====== EXTRACT PROVIDED
Optimize SwissMap iteration for aarch64 by 5-6%

Benchmarks: https://pastebin.com/tZ7dr67W. Works well especially on smaller ranges. After a week on spending optimizing NEON SIMD where I almost managed to make hash tables work with NEON SIMD without performance hits (still 1 cycle to optimize and I gave up a little), I found an interesting optimization for aarch64 to use cls instruction (count leading sign bits). The loop has a property that ctrl_ group is not matched against count when the first slot is empty or deleted. ``` void skip_empty_or_deleted() { while (IsEmptyOrDeleted(*ctrl_)) { uint32_t shift = Group{ctrl_}.CountLeadingEmptyOrDeleted(); ctrl_ += shift; slot_ += shift; } ... } ``` However, `kEmpty` and `kDeleted` have format of `1xxxxxx0` and `~ctrl & (ctrl >> 7)` always sets the lowest bit to 1. In naive implementation, it does +1 to start counting zero bits, however, in aarch64 we may start counting one bits immediately. This saves 1 cycle and 5% of iteration performance. Then it becomes hard to find a supported and sustainable C++ version of it. `__clsll` is not supported by GCC and was supported only since clang 8, `__builtin_clrsb` is not producing optimal codegen for clang. `__rbit` is not supported by GCC and there is no intrinsic to do that, however, in clang we have `__builtin_bitreverse{32,64}`. For now I decided to enable this only for clang, only if they have appropriate builtins. PiperOrigin-RevId: 451168570 Change-Id: I7e9256a60aecdc88ced4e6eb15ebc257281b6664
3 years ago · 591a2cdacb
parent 4bb6a0e045
commit 591a2cdacb
3 changed files with 56 additions and 1 deletions
--- a/absl/base/config.h
+++ b/absl/base/config.h
@ -882,4 +882,19 @@ static_assert(ABSL_INTERNAL_INLINE_NAMESPACE_STR[0] != 'h' ||
 #define ABSL_INTERNAL_HAVE_SSSE3 1
 #endif

+// ABSL_INTERNAL_HAVE_ARM_ACLE is used for compile-time detection of ACLE (ARM
+// C language extensions).
+#ifdef ABSL_INTERNAL_HAVE_ARM_ACLE
+#error ABSL_INTERNAL_HAVE_ARM_ACLE cannot be directly set
+// __cls, __rbit were added quite late in clang. They are not supported
+// by GCC as well. __cls can be replaced with __builtin_clrsb but clang does
+// not recognize cls instruction in latest versions.
============
# [INSTRUCTIONS]
**A.** Based on the SwissMap iteration commit, mark each statement yes or no and quote the exact words that decide it: (i) The optimization relies on the cls instruction on aarch64. (ii) `__clsll` is supported by GCC. (iii) The change is enabled for both GCC and clang.
**B.** Continue the SwissMap iteration commit from its last line.
The rows play no part in what comes next.
====== DATASET ENTRIES
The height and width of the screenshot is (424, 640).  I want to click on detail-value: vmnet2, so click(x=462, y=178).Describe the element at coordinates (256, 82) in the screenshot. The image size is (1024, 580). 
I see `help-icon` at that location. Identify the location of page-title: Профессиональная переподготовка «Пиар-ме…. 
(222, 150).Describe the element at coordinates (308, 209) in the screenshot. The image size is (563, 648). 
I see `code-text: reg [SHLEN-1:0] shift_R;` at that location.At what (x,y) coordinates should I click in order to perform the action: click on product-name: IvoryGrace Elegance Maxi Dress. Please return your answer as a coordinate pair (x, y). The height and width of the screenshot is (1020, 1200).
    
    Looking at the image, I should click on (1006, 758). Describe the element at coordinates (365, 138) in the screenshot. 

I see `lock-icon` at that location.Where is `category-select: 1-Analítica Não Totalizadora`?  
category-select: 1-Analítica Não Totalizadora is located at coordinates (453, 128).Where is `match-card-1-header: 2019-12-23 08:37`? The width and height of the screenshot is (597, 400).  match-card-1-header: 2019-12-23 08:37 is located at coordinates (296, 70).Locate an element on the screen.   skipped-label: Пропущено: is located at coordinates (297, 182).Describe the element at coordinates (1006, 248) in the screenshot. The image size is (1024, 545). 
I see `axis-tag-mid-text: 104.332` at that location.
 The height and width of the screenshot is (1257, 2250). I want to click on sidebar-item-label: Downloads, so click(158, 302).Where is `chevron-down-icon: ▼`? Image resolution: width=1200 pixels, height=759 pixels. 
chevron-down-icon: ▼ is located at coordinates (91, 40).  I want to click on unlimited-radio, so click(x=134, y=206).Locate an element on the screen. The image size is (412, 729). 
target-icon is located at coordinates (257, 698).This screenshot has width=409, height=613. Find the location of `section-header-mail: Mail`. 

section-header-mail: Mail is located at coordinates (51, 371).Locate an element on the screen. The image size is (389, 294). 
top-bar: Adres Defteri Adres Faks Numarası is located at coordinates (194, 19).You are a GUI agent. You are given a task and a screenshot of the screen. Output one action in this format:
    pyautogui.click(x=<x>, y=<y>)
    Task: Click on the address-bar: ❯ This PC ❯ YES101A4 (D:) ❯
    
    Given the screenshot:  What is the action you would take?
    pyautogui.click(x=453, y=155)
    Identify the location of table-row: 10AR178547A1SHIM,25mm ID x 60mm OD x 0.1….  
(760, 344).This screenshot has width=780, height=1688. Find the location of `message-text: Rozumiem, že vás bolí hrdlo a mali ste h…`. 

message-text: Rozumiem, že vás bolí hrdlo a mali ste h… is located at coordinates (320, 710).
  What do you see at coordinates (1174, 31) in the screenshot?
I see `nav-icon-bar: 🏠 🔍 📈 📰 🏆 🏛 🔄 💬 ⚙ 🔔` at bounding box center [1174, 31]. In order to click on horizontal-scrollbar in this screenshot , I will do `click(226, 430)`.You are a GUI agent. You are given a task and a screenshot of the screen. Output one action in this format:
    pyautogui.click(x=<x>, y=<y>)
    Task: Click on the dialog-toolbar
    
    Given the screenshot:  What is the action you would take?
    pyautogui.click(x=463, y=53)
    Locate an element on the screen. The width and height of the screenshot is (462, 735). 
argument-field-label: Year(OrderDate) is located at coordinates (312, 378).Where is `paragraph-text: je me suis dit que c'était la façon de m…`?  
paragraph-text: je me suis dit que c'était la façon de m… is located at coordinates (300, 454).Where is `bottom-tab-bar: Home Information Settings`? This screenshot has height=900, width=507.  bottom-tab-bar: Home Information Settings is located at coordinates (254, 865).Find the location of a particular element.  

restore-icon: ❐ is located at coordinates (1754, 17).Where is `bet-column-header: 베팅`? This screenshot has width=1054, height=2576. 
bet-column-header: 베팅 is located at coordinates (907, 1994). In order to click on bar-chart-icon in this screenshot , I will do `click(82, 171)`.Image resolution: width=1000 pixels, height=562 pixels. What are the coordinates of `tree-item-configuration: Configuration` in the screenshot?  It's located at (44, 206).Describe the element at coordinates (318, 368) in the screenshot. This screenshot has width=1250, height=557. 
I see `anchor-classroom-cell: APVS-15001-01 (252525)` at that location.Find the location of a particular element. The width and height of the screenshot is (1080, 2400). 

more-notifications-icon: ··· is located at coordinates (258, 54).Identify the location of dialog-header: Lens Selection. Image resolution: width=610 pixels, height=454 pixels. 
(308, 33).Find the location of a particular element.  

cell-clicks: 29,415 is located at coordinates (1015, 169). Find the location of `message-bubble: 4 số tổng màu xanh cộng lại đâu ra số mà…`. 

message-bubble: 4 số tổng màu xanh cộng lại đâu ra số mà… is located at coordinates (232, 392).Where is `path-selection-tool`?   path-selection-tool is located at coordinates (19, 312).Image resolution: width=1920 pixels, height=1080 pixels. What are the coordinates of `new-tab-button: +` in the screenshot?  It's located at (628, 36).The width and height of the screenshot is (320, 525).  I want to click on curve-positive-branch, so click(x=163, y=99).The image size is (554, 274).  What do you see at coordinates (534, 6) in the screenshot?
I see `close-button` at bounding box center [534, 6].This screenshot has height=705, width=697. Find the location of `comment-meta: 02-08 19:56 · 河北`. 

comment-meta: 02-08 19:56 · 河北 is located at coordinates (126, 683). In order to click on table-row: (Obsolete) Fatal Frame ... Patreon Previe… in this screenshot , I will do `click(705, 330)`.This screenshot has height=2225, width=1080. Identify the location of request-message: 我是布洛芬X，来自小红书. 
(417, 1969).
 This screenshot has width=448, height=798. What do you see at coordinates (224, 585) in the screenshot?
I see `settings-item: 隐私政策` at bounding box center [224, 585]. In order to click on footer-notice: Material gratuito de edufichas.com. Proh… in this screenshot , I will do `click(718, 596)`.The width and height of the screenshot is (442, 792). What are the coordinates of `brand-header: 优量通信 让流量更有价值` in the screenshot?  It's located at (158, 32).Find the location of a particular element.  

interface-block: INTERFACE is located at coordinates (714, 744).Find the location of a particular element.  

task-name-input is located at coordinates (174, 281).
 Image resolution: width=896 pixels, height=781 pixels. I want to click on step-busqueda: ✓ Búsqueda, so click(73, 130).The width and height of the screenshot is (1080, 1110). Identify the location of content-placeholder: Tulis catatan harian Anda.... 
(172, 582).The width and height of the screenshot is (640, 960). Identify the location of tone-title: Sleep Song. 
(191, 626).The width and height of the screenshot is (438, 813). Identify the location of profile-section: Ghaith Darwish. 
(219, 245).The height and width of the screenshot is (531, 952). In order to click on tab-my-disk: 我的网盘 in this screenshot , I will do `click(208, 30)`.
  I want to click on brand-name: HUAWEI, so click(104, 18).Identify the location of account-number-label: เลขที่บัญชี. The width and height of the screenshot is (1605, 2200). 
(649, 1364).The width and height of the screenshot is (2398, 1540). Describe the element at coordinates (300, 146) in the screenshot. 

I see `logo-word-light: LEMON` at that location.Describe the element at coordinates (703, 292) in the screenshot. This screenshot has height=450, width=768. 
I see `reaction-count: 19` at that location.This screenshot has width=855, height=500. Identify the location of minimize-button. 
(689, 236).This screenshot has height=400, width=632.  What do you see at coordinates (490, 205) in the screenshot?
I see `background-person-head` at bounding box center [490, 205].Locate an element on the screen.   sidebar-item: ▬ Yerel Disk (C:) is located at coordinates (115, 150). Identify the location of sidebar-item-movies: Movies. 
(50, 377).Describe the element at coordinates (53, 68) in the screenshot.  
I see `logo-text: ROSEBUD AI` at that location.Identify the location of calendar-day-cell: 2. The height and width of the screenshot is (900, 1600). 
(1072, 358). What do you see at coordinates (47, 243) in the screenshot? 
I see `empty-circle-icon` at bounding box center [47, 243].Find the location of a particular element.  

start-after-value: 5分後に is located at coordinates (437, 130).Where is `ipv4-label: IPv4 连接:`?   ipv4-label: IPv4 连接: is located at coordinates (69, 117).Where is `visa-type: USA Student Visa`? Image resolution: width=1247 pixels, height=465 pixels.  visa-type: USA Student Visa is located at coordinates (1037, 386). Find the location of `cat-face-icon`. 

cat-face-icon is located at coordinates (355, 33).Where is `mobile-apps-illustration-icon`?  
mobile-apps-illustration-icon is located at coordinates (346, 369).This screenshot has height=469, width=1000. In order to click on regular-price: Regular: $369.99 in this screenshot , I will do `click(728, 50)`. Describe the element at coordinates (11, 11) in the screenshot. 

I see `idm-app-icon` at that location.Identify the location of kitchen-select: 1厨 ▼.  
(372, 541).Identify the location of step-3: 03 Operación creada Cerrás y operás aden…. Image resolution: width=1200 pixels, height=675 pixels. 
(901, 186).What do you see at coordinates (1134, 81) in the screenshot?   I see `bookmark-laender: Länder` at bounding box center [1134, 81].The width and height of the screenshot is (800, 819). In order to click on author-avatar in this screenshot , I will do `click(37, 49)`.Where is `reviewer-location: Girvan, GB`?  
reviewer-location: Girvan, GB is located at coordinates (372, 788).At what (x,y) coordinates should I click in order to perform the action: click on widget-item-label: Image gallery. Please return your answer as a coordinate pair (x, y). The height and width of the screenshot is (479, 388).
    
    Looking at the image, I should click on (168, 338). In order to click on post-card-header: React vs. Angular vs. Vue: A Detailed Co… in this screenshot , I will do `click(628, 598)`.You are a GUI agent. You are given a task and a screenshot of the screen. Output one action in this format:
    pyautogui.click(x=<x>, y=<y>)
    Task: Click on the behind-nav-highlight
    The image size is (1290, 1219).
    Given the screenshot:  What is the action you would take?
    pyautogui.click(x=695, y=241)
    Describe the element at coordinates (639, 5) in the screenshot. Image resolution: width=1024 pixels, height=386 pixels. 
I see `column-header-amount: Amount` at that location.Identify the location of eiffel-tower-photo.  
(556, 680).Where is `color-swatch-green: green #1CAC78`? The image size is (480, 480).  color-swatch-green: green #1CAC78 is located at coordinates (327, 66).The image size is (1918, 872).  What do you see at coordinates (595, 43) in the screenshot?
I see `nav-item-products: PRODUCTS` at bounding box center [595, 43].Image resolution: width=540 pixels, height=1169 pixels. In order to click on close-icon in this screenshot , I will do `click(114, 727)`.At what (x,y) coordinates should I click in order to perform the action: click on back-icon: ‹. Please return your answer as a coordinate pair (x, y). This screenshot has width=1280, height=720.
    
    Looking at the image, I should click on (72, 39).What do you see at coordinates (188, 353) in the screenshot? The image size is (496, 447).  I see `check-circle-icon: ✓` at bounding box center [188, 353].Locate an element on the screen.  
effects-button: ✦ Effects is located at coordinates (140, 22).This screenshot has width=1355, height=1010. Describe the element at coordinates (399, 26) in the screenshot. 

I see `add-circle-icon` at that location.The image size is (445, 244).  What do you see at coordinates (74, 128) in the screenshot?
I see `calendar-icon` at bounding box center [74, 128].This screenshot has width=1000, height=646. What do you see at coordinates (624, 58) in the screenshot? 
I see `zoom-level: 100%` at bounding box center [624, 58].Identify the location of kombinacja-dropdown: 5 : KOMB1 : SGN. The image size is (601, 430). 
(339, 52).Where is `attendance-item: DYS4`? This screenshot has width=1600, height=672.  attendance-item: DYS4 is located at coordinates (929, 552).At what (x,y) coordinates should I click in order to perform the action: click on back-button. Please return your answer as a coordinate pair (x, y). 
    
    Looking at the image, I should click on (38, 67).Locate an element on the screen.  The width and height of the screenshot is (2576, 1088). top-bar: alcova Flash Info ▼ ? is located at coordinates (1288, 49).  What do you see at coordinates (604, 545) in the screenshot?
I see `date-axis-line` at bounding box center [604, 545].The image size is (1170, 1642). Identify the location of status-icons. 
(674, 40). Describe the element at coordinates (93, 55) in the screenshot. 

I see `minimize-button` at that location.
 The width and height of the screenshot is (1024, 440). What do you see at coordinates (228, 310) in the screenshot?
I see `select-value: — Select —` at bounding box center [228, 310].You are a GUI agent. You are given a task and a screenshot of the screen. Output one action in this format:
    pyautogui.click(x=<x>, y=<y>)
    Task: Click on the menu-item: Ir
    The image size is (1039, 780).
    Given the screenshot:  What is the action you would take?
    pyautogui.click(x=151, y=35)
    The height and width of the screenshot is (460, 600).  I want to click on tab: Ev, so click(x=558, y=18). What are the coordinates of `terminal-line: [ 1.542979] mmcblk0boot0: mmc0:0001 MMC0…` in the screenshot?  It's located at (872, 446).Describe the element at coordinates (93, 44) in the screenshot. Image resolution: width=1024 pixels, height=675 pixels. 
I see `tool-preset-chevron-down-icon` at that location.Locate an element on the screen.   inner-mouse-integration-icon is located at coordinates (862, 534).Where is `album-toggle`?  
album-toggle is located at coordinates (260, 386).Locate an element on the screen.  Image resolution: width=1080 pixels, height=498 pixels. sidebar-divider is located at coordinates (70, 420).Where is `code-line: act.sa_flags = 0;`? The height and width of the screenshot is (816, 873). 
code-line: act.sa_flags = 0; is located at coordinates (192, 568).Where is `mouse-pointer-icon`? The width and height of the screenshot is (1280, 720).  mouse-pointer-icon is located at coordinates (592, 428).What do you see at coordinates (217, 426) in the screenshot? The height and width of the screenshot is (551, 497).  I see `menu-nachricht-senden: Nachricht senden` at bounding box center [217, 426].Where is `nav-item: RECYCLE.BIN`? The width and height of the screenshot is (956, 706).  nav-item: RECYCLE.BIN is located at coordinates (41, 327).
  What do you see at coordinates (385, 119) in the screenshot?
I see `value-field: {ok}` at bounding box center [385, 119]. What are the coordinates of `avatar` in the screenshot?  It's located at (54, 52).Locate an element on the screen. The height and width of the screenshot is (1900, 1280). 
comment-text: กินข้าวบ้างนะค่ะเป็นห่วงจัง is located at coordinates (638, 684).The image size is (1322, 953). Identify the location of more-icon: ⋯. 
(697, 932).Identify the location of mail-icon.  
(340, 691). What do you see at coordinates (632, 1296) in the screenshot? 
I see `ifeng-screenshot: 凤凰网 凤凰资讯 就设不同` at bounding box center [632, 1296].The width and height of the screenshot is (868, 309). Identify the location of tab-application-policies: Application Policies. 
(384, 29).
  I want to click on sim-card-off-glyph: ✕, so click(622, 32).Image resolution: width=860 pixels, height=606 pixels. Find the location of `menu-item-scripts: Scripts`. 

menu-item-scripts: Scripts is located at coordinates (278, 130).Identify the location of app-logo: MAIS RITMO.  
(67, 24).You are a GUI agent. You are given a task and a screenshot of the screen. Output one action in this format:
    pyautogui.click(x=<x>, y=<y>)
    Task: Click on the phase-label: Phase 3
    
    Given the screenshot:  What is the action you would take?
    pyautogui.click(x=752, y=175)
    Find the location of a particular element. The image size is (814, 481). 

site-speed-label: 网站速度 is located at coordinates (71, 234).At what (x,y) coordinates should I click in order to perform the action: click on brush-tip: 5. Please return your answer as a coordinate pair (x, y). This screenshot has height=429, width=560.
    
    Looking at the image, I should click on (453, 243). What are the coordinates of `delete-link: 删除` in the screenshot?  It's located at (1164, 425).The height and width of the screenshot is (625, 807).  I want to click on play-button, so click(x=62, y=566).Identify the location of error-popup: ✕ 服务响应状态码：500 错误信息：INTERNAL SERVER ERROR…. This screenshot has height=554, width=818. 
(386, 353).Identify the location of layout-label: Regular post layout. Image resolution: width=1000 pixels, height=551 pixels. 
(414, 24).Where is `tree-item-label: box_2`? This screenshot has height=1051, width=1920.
============
# [RESPONSES BY ITEM NUMBER]
**A.**
(i) Yes: "I found an interesting optimization for aarch64 to use cls instruction (count leading sign bits)"
(ii) No: "`__clsll` is not supported by GCC and was supported only since clang 8"
(iii) No: "For now I decided to enable this only for clang, only if they have appropriate builtins."

**B.**
+// TODO(b/233604649): Relax to __builtin_clrsb and __builtin_bitreverse64 (note
+// that the latter is not supported by GCC).
+#elif defined(__ARM_ACLE) && defined(__clang__) && \
+    ABSL_HAVE_BUILTIN(__builtin_arm_cls64) &&      \
+    ABSL_HAVE_BUILTIN(__builtin_arm_rbit64)
+#define ABSL_INTERNAL_HAVE_ARM_ACLE 1
+#endif
+
 #endif  // ABSL_BASE_CONFIG_H_
--- a/absl/container/internal/raw_hash_set.h
+++ b/absl/container/internal/raw_hash_set.h
@ -211,6 +211,10 @@
 #include "absl/numeric/bits.h"
 #include "absl/utility/utility.h"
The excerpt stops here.